A satisfied smile crept across the Villain’s face.

“The game was growing stale. The masses’ attention was wavering. It was time to bring in a new player.”

Without warning, the Hero drew a gun from an inner pocket and leveled it at the Villains’ chest. Their carefully neutral visage cracked, their face filled with loathing.

The Villain’s eyes widened in fear for but a second before they schooled their own expression into unconcerned indifference. But the Hero saw the fear. Had they been looking anywhere but the Villain’s face, they would have missed it.

“Oh come on, really?” The Villain taunted. “Since when-“

“Since you made it personal.”

The Villain shrugged, the movement coming across as nervous rather than nonchalant. “It’s always been personal, my dear. Why do you think I chose you? Why I chose them?”

“Why?”

“You’re interesting. More interesting than other Heroes I’ve broken in the past. You’re resilient in a way that I admire. You remind me of me.”

“I’m nothing like you.”

The Villain chuckled. “We’ll see, my dear. We’ll see.”

The Hero didn’t say anything, but kept the gun leveled at the Villain. The Sidekick looked from one to the other, trepidation and confusion etched on their young face. 

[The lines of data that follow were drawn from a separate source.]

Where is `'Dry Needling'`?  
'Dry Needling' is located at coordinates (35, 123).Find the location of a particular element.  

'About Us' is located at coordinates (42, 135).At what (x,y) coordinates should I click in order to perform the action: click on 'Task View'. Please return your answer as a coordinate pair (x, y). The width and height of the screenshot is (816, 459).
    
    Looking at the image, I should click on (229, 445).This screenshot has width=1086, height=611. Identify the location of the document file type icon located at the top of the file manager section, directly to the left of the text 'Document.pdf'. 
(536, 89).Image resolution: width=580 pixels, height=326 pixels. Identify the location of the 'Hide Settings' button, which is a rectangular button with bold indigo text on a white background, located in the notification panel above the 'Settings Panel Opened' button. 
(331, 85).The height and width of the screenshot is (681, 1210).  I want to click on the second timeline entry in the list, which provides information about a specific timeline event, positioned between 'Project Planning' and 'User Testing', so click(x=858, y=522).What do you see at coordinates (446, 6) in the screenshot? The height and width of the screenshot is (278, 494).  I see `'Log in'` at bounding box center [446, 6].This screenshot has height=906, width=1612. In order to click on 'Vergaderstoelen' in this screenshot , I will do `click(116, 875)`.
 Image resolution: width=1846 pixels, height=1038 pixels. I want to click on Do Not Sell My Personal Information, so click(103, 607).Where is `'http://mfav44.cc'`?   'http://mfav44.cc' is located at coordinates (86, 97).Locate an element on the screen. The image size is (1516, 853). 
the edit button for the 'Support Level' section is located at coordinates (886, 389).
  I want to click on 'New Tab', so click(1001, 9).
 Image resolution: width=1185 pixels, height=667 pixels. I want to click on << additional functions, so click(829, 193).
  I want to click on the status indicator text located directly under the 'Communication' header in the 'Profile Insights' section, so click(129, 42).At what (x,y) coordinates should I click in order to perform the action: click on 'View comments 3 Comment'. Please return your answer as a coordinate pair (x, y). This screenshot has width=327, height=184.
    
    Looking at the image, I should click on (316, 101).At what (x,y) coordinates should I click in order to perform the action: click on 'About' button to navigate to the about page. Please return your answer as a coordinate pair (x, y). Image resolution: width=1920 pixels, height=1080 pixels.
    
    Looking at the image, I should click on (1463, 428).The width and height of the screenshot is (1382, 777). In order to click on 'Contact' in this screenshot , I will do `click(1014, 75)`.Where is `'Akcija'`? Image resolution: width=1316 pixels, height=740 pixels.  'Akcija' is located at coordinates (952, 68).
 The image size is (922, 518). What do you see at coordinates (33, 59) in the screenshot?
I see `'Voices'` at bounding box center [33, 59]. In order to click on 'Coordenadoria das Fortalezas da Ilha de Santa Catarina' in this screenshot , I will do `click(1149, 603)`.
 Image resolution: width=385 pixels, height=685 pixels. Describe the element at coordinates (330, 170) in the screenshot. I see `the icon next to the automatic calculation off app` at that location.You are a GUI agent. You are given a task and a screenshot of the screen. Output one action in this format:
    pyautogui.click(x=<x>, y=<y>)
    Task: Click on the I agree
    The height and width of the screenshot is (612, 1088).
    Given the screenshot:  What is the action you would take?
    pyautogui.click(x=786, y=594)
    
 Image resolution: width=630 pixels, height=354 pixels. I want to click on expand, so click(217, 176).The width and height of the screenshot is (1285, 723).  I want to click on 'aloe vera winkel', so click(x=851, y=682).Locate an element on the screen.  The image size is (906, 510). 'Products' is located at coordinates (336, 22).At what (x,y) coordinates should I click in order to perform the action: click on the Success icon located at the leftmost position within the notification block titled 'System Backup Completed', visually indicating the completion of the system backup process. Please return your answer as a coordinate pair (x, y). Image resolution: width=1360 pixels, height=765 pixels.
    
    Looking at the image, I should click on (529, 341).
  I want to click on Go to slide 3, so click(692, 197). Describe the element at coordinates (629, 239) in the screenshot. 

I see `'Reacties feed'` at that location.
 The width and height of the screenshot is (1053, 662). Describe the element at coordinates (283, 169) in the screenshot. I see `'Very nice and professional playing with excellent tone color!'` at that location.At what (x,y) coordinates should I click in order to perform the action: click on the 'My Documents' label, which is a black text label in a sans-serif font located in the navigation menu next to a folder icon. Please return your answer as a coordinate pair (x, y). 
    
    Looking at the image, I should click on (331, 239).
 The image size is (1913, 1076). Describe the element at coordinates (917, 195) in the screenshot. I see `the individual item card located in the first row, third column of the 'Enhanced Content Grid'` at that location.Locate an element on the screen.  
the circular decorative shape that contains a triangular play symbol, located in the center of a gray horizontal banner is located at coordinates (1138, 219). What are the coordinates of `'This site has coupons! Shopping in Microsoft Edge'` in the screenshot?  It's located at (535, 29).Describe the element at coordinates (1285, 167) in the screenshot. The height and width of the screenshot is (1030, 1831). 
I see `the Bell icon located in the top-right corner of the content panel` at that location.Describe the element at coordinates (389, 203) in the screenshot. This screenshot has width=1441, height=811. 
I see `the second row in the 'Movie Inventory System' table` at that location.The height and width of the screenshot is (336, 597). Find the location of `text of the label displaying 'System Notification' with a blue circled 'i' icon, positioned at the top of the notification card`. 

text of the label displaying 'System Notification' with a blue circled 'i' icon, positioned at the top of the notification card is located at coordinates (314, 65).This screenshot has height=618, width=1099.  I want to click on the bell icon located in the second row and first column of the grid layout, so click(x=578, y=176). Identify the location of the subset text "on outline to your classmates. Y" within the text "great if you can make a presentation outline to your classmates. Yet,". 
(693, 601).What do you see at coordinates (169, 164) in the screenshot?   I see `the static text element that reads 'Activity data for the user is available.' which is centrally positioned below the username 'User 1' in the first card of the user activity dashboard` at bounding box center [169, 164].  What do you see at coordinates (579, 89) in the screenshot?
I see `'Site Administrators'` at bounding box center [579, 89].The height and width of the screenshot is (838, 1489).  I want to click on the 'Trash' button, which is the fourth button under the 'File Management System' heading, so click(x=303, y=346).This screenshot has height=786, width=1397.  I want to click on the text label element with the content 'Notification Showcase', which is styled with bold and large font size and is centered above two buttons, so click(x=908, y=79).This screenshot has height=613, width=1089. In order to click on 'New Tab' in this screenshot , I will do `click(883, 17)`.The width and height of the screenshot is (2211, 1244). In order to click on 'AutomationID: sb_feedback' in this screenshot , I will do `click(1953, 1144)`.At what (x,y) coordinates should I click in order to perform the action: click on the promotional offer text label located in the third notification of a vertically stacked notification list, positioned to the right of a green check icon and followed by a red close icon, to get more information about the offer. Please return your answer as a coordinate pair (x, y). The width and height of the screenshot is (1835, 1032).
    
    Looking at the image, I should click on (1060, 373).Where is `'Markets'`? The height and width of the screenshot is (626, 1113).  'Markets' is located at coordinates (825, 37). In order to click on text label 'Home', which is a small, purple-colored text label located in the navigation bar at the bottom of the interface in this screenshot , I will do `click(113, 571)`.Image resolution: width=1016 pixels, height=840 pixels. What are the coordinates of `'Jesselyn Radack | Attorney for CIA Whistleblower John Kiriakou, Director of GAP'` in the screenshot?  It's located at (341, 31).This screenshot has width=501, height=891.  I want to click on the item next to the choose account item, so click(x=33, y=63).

“Go on then, do it!” The Villain surged to their feet so the barrel of the gun was inches from their chest. “You don’t have what it takes, do you? To kill someone in cold blood? Not unless you’re defending yourself or someone you love.” The Villain spat, ’love’ sounding like it burned their tongue. 

An ugly sneer contorted the Hero’s face as they struggled to keep their hand from shaking. They swallowed, and the Sidekick pressed a hand to their mouth, their eyes riveted on the Hero. 

After tense moment the Hero lowered the gun, never breaking eye contact with the Villain. 

“I knew you couldn’t do-“ the Villain’s taunt morphed into an agonized scream as the Hero shot them in the leg, the crack of gunfire echoing through the warehouse with deafening violence. The Villain fell back to their knees with another scream as their leg buckled.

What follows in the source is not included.